Metadata-Version: 2.3
Name: lavello_mlips
Version: 0.2.1
Summary: A Python package for processing omol-25 data using MPI.
Author: Alin M Elena
Requires-Dist: boto3
Requires-Dist: pandas
Requires-Dist: ase
Requires-Dist: mpi4py
Requires-Dist: tqdm
Requires-Dist: zstandard
Requires-Dist: pyarrow
Requires-Dist: fastparquet
Requires-Dist: lmdb
Requires-Dist: orjson
Requires-Dist: mace-torch>=0.3.15
Requires-Dist: janus-core
Requires-Dist: pyyaml
Requires-Dist: matplotlib
Requires-Dist: scikit-learn
Requires-Dist: altair
Requires-Dist: h5py
Requires-Dist: pre-commit ; extra == 'dev'
Requires-Dist: pytest-cov ; extra == 'dev'
Requires-Dist: sphinx ; extra == 'docs'
Requires-Dist: sphinx-material ; extra == 'docs'
Requires-Python: >=3.10
Provides-Extra: dev
Provides-Extra: docs
Description-Content-Type: text/markdown

# lavello_mlips

[![Tests](https://github.com/ddmms/lavello_mlips/actions/workflows/test.yml/badge.svg)](https://github.com/ddmms/lavello_mlips/actions/workflows/test.yml)
[![Pre-commit](https://img.shields.io/badge/pre--commit-enabled-brightgreen?logo=pre-commit&logoColor=white)](https://github.com/pre-commit/pre-commit)
[![Docs](https://github.com/ddmms/lavello_mlips/actions/workflows/gh-pages.yml/badge.svg)](https://github.com/ddmms/lavello_mlips/actions/workflows/gh-pages.yml)
[![Zenodo Publish](https://github.com/ddmms/lavello_mlips/actions/workflows/publish-zenodo.yml/badge.svg)](https://github.com/ddmms/lavello_mlips/actions/workflows/publish-zenodo.yml)
[![PyPI version](https://img.shields.io/pypi/v/lavello_mlips.svg)](https://pypi.org/project/lavello_mlips/)
[![Python versions](https://img.shields.io/pypi/pyversions/lavello_mlips.svg)](https://pypi.org/project/lavello_mlips/)
[![License](https://img.shields.io/github/license/ddmms/lavello_mlips.svg)](LICENSE)
[![Zenodo](https://zenodo.org/badge/DOI/10.5281/zenodo.XXXXXXX.svg)](https://doi.org/10.5281/zenodo.XXXXXXX)
[![Code style: ruff](https://img.shields.io/badge/code%20style-ruff-000000.svg)](https://github.com/astral-sh/ruff)
![Coverage](https://img.shields.io/badge/coverage-%25-brightgreen.svg)

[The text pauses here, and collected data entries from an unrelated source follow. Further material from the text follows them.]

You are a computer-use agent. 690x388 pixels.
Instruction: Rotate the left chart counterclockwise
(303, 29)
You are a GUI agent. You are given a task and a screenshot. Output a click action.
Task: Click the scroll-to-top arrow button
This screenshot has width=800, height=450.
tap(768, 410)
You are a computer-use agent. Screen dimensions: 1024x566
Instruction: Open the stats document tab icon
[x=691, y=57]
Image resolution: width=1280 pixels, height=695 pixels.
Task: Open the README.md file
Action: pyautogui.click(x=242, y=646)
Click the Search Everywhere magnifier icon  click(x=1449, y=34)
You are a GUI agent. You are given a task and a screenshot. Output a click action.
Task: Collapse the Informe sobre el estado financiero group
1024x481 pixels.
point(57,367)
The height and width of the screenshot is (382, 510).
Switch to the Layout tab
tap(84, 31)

A Python package for processing omol-25 data using MPI.

## Installation

You can install this package locally:

```bash
uv pip install -e .
```

## Usage

This package provides three primary command-line interfaces:

### 1. Processing Data
Extract, process, and combine molecular data from an S3 bucket (or local directory):
```bash
lavello_mlips --help
```
* **MPI Support**: Add `--mpi` and run via `mpirun` to distribute tasks across multiple workers natively via hybrid RMA.
* **Smart Restart**: Add `--restart` to automatically sweep the output directory, recover orphaned Parquet/XYZ pairs, and pick up right where you left off.
* **Logging**: Specify `--log-file my_log.log` to write text streams to disk (existing logs are automatically appended to, not overwritten).
* **Batch Flushing**: Use `--batch-size N` to control disk writes. If not specified, workers dynamically flush at 1% increments (with a strict minimum of 100 output structures).

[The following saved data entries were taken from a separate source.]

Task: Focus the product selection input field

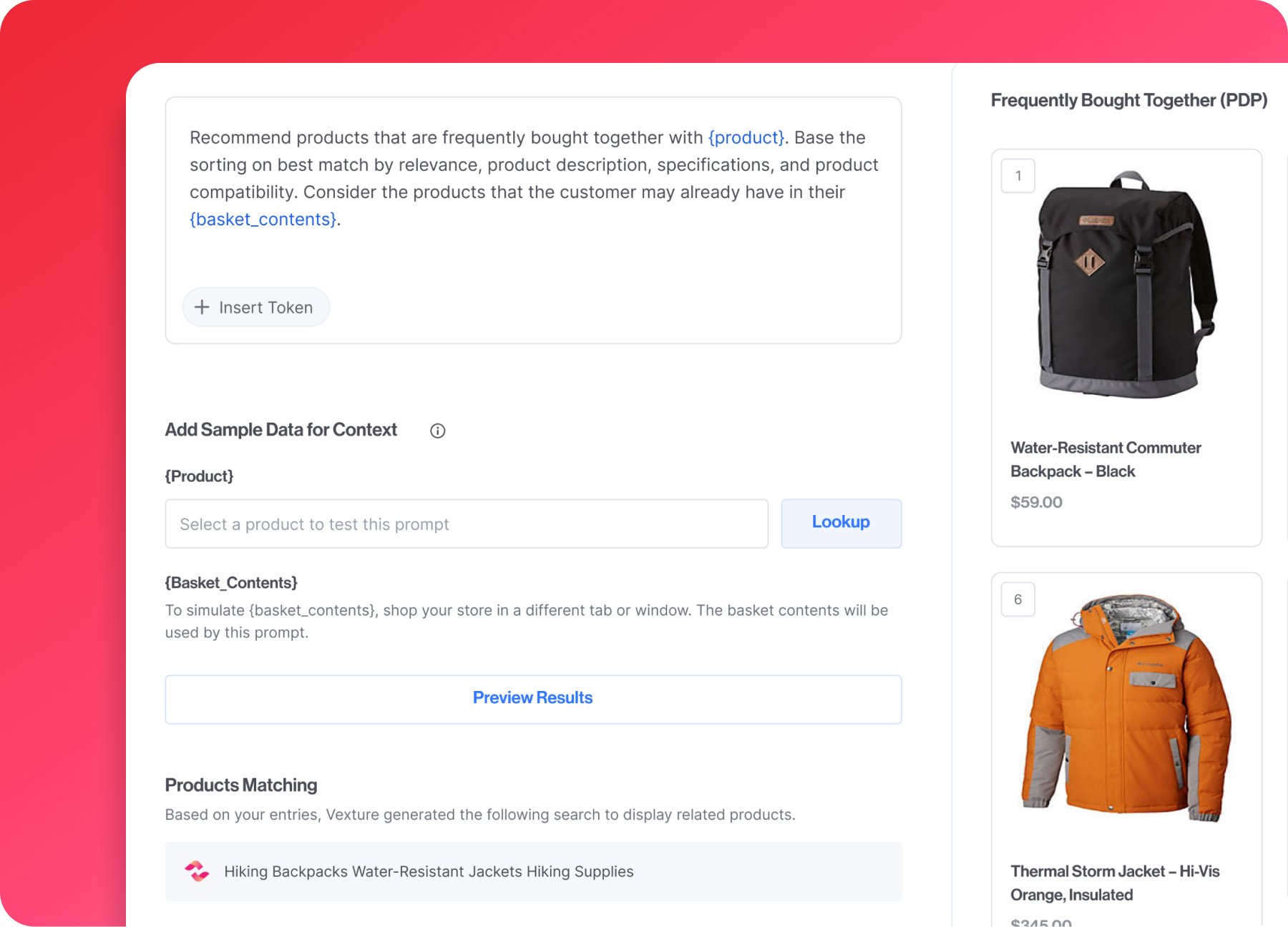Action: click(x=467, y=524)
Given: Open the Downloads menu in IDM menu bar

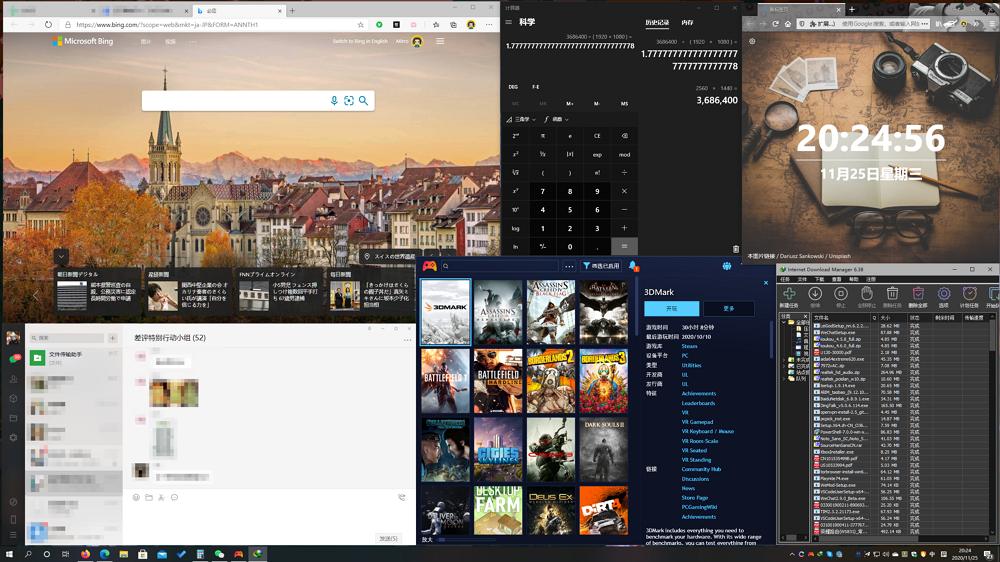Looking at the screenshot, I should click(x=821, y=279).
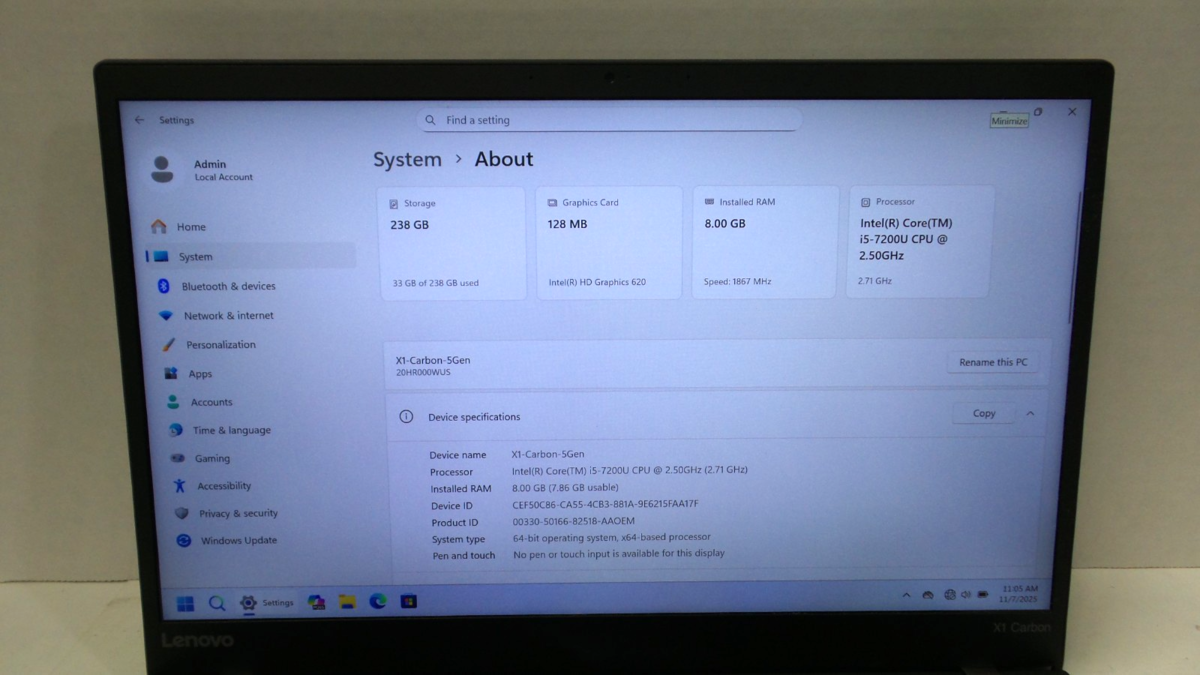Open File Explorer from the taskbar
The height and width of the screenshot is (675, 1200).
347,602
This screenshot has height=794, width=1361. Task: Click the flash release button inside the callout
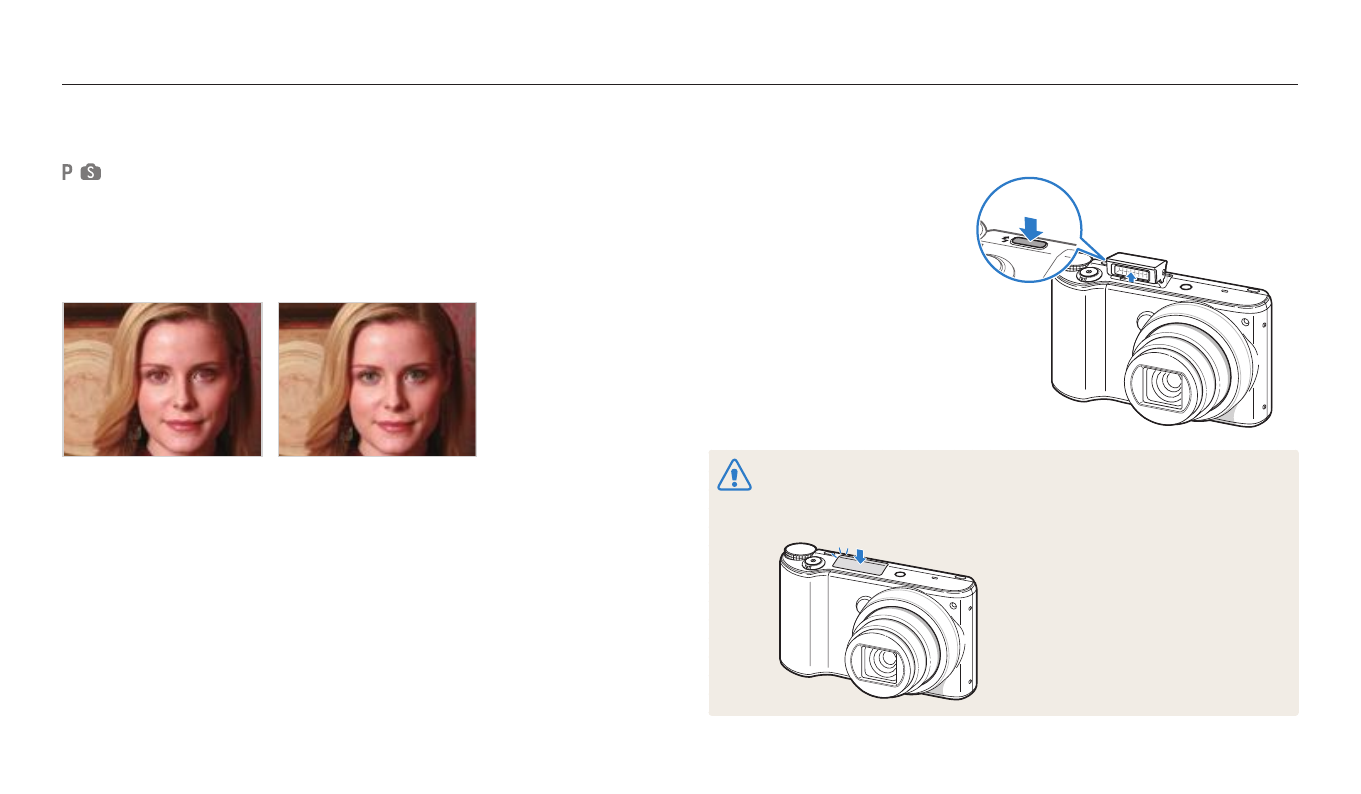pos(1029,240)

### 2. Downloading Raw Data
Download original raw `orca.out` datasets from S3 without running processing logic natively on them:
```bash
download_omol25 --help
```

### 3. Verification Utility
Cross-reference a generated Parquet dataset with its respective ExtXYZ file to guarantee absolutely zero data corruption or structural mismatching:
```bash
verify_processed_omol25 --parquet props_group.parquet --extxyz structs_group.xyz
```
* This rigorously structurally aligns both tables via `geom_sha1` and flags any mathematically misassigned properties.
* Embedded timing metadata such as `process_time_s` are strictly and unconditionally excluded to prevent false-positive errors.

## License

This project is licensed under the BSD 3-Clause License - see the [LICENSE](LICENSE) file for details.